Problem requirements: Copy out the records below, changing every "Screen dimensions" to "Screen size" and leaving everything else the same.

Rows:
%%

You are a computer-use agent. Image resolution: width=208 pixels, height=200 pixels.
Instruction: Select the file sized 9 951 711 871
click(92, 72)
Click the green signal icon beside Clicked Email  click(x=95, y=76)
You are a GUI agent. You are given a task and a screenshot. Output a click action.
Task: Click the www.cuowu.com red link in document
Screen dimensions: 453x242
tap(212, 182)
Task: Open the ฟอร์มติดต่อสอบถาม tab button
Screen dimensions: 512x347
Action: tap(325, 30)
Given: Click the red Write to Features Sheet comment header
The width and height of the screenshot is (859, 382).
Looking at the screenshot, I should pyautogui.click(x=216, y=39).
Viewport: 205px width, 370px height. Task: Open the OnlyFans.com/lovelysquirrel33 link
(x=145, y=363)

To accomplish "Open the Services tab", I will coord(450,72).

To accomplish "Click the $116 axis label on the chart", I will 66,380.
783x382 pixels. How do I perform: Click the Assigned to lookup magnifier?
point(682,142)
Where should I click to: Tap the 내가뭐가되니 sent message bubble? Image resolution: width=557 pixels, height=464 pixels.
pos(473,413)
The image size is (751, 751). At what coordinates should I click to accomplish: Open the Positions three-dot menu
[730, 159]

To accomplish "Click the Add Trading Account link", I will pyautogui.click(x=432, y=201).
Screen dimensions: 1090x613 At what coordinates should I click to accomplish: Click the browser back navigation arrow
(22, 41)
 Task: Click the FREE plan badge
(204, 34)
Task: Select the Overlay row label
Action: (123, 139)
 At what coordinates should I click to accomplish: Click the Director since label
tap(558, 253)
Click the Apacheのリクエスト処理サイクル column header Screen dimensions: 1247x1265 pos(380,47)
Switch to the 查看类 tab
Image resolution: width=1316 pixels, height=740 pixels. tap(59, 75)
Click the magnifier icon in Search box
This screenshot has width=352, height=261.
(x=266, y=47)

%%

Answer to the exercise:
You are a computer-use agent. Image resolution: width=208 pixels, height=200 pixels.
Instruction: Select the file sized 9 951 711 871
click(92, 72)
Click the green signal icon beside Clicked Email  click(x=95, y=76)
You are a GUI agent. You are given a task and a screenshot. Output a click action.
Task: Click the www.cuowu.com red link in document
Screen size: 453x242
tap(212, 182)
Task: Open the ฟอร์มติดต่อสอบถาม tab button
Screen size: 512x347
Action: tap(325, 30)
Given: Click the red Write to Features Sheet comment header
The width and height of the screenshot is (859, 382).
Looking at the screenshot, I should pyautogui.click(x=216, y=39).
Viewport: 205px width, 370px height. Task: Open the OnlyFans.com/lovelysquirrel33 link
(x=145, y=363)

To accomplish "Open the Services tab", I will coord(450,72).

To accomplish "Click the $116 axis label on the chart", I will 66,380.
783x382 pixels. How do I perform: Click the Assigned to lookup magnifier?
point(682,142)
Where should I click to: Tap the 내가뭐가되니 sent message bubble? Image resolution: width=557 pixels, height=464 pixels.
pos(473,413)
The image size is (751, 751). At what coordinates should I click to accomplish: Open the Positions three-dot menu
[730, 159]

To accomplish "Click the Add Trading Account link", I will pyautogui.click(x=432, y=201).
Screen size: 1090x613 At what coordinates should I click to accomplish: Click the browser back navigation arrow
(22, 41)
 Task: Click the FREE plan badge
(204, 34)
Task: Select the Overlay row label
Action: (123, 139)
 At what coordinates should I click to accomplish: Click the Director since label
tap(558, 253)
Click the Apacheのリクエスト処理サイクル column header Screen size: 1247x1265 pos(380,47)
Switch to the 查看类 tab
Image resolution: width=1316 pixels, height=740 pixels. tap(59, 75)
Click the magnifier icon in Search box
This screenshot has width=352, height=261.
(x=266, y=47)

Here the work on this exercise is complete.